**ACTIVITY**
Records follow. Print exactly the lines from the one that has "Screen dimensions: 1092x1120" through the one that has "Task: Toggle the camera button", inclusive, and omit the pictures.

**DATA FOR PROCESSING**
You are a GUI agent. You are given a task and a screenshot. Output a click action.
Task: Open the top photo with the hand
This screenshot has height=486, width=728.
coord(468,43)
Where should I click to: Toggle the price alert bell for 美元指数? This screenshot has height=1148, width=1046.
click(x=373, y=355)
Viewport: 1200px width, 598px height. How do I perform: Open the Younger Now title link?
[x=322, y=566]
--
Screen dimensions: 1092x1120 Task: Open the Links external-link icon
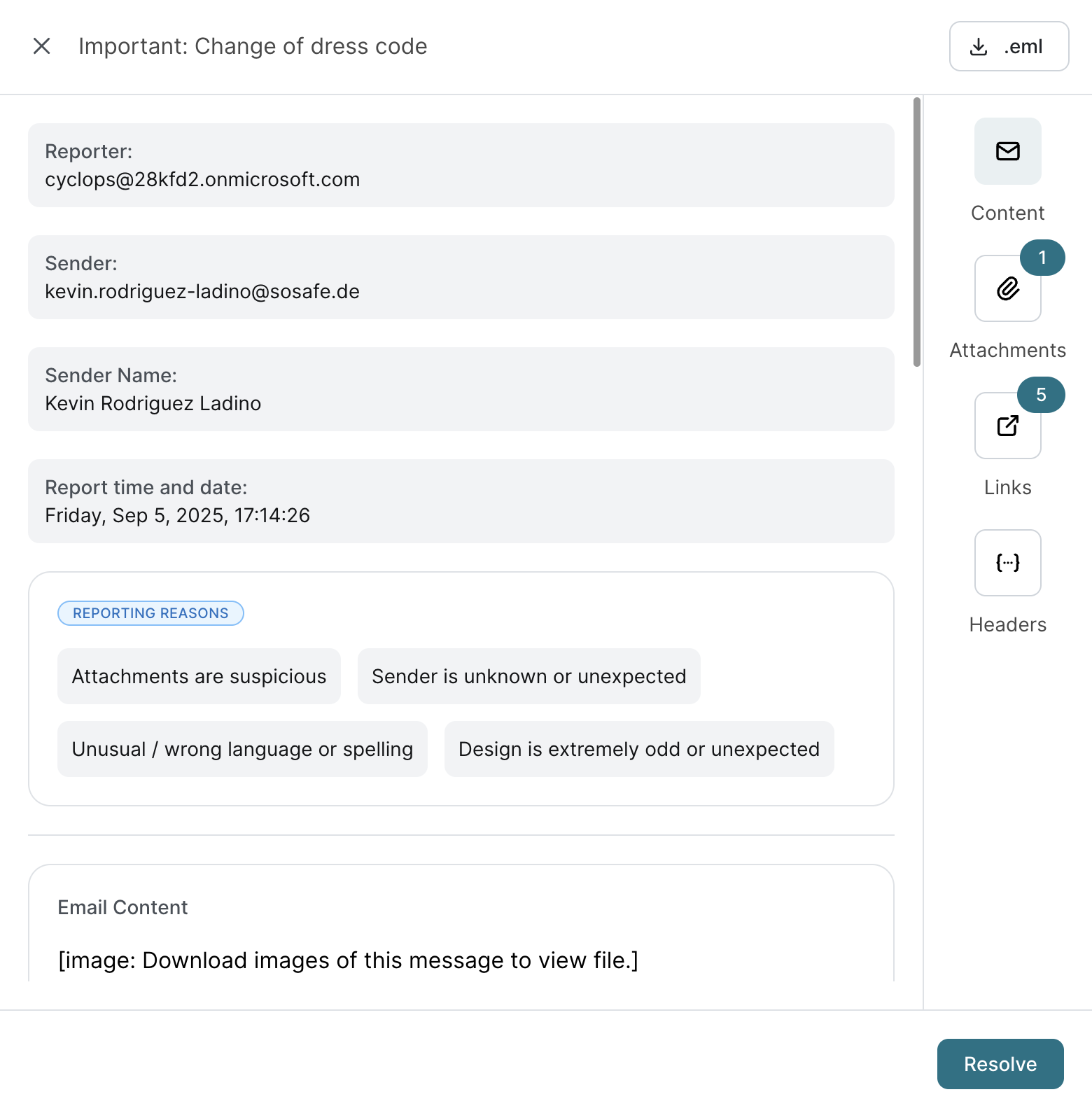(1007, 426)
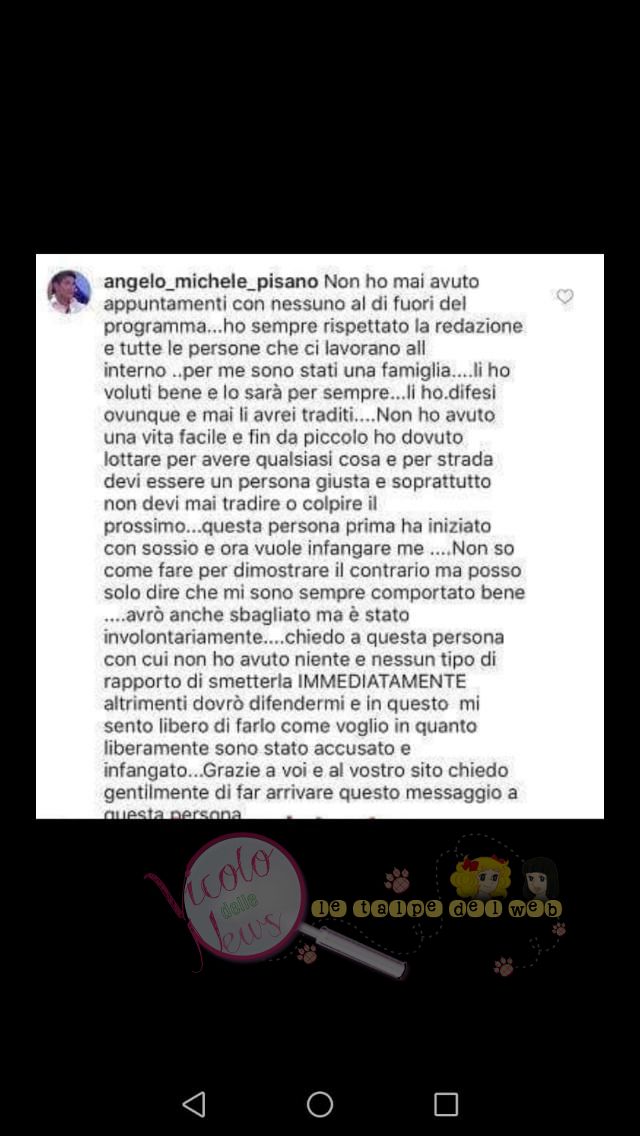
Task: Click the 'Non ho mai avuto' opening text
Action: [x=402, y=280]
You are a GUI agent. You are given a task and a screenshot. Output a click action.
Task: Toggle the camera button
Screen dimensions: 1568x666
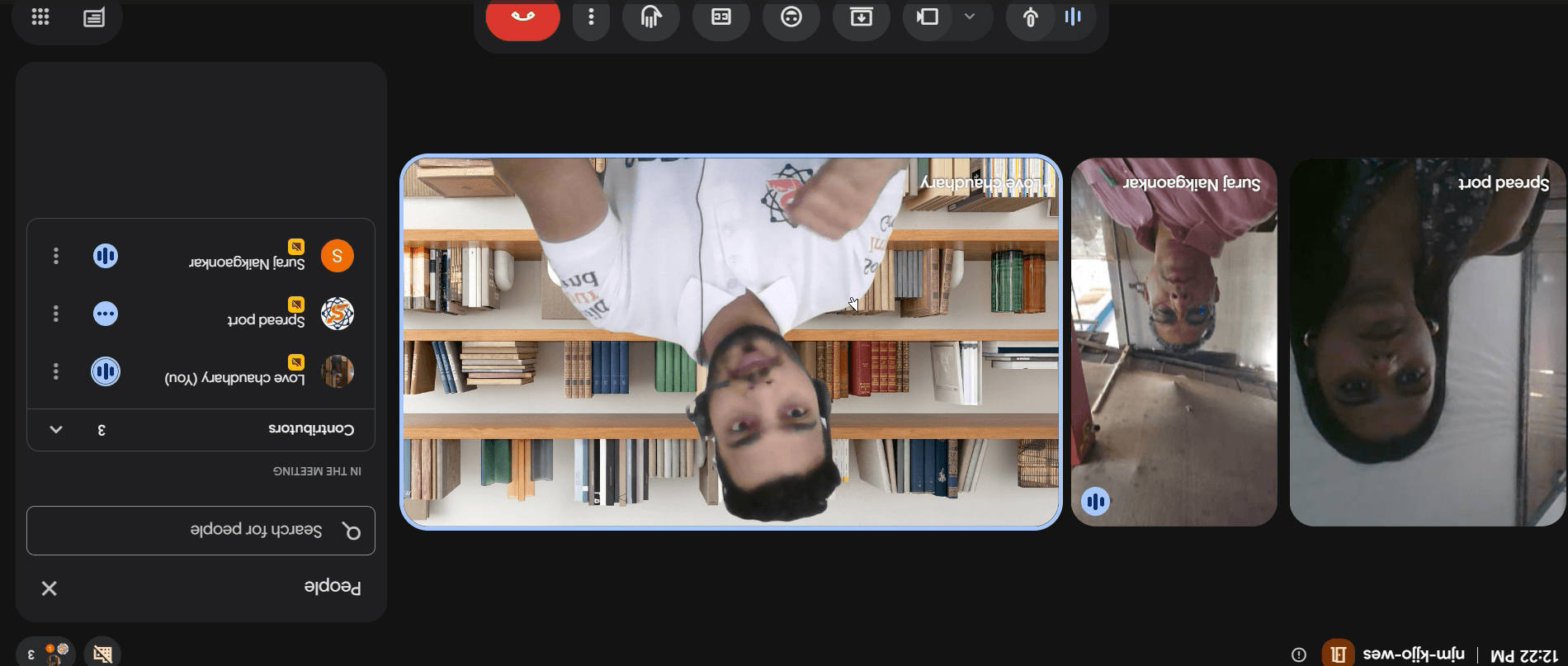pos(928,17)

**ANSWER**
Screen dimensions: 1092x1120 Task: Open the Links external-link icon
(1007, 426)
Task: Click the 'Non ho mai avuto' opening text
Action: [x=402, y=280]
You are a GUI agent. You are given a task and a screenshot. Output a click action.
Task: Toggle the camera button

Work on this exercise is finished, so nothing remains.